Determination of Pinoresinol Diglucoside in Eucommie ulmoides Immunoenhancement Liquids by RP-HPLC

The assay was aimed to determine the content of pinoresinol diglucoside (PDG) in Eucommie ulmoides immunoenhancement liquids. The chromatographic conditions were as follows:Inersustain^® C18 column (250 mm×4.6 mm,5 μm) was under column temperature of 35℃, the mobile phase consisted of acetonitrile-0.2% phosphoric acid(15:85)with a flow rate of 1.0 mL/min,and the UV detection wavelength was 277 nm. Ethyl acetate was used as extraction solvent. In order to determine PDG of the test solution under the chromatographic conditions, the number of theoretical plates and resolution were used as system suitability indicators.
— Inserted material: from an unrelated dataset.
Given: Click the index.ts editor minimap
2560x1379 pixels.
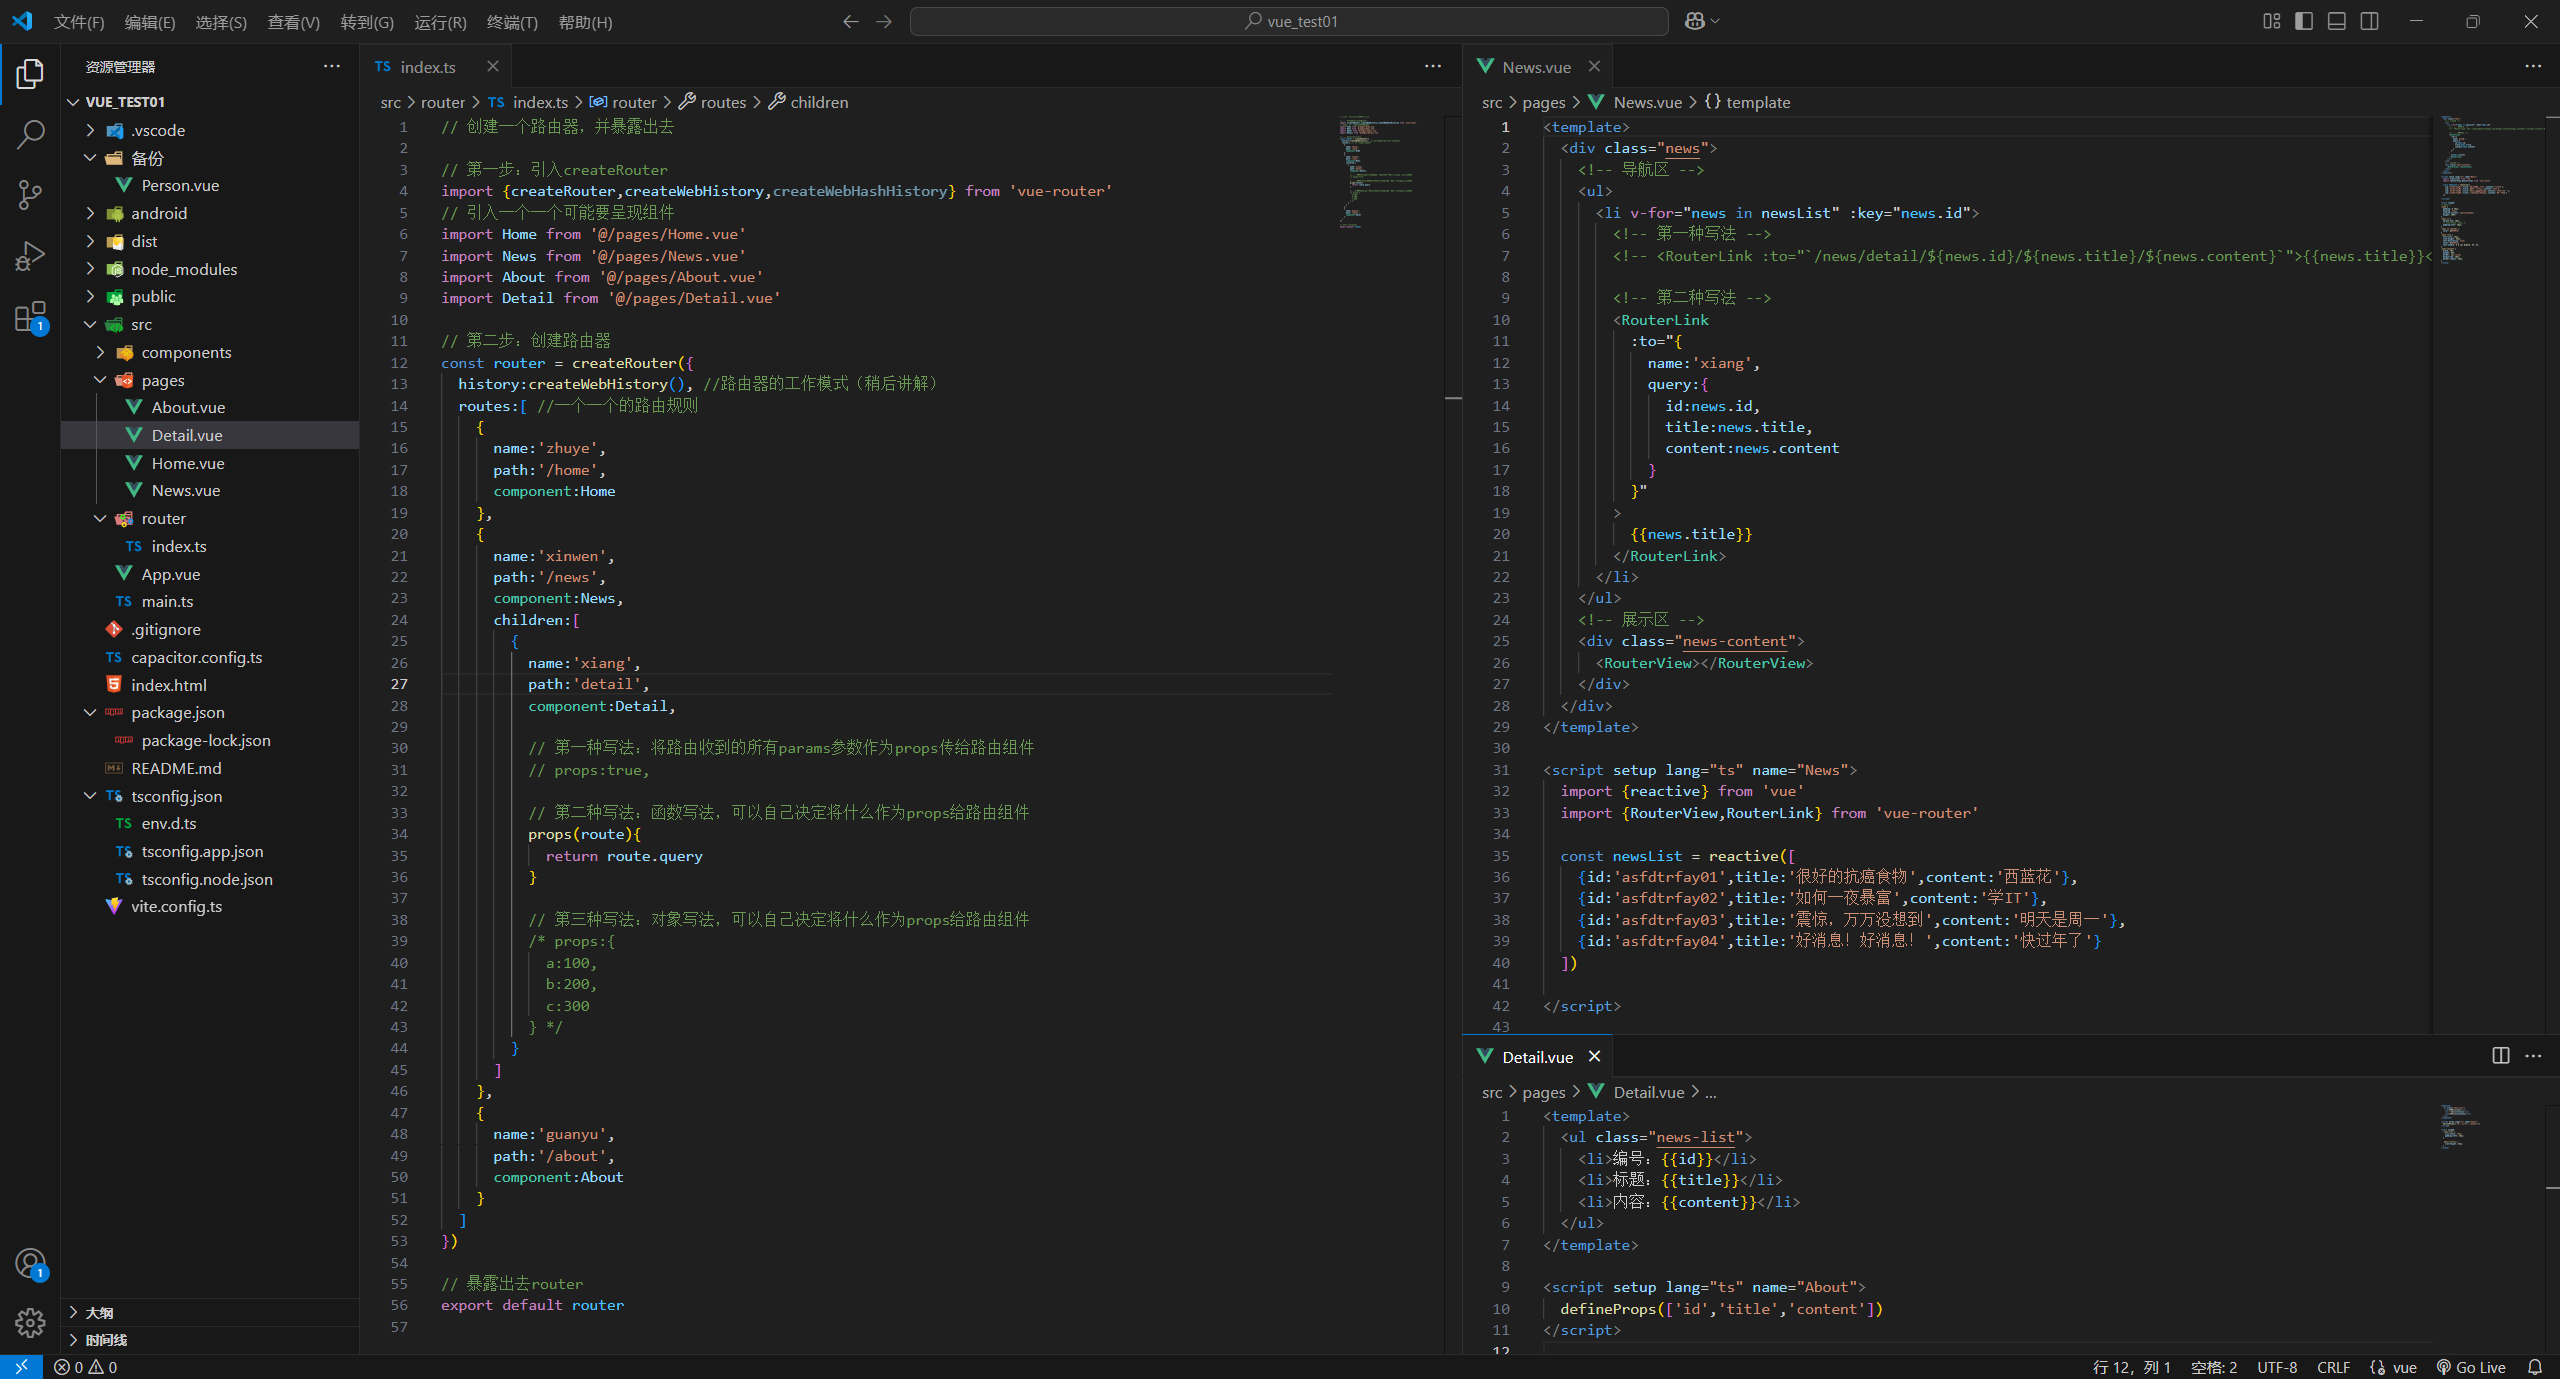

Linear regression on reference substance (PDG),linearity range and the precision, stability, and reproducibility of the analysis method, the recovery test of adding samples were all determined. The results showed that under the content determination method, the number of theoretical plates of PDG in the test solution was 8 588, and the resolution was 3.046. PDG performed good linear relation at the linear range between 6 and 192 μg/mL, and the related coefficient was 0.9996. The precision experiments showed that the relative standard deviation (RSD) of reference substance solution was 0.74%. The RSD of reproducibility and stability of PDG in the test solution was 4.50% and 2.69%, respectively. The average recovery was 98.74% with RSD 0.65% (n=9). Under the chromatographic conditions established above, the contents of PDG in the test sample were between 0.124 and 0.127 mg/mL. The conclusion was that the RP-HPLC method performed well system suitability, precision, reoroducibility, stability, and high recovery rate. Meanwhile this method was quick, simple and reliable. It could be used to determine the content of PDG in Eucommie ulmoides immunoenhancement liquids.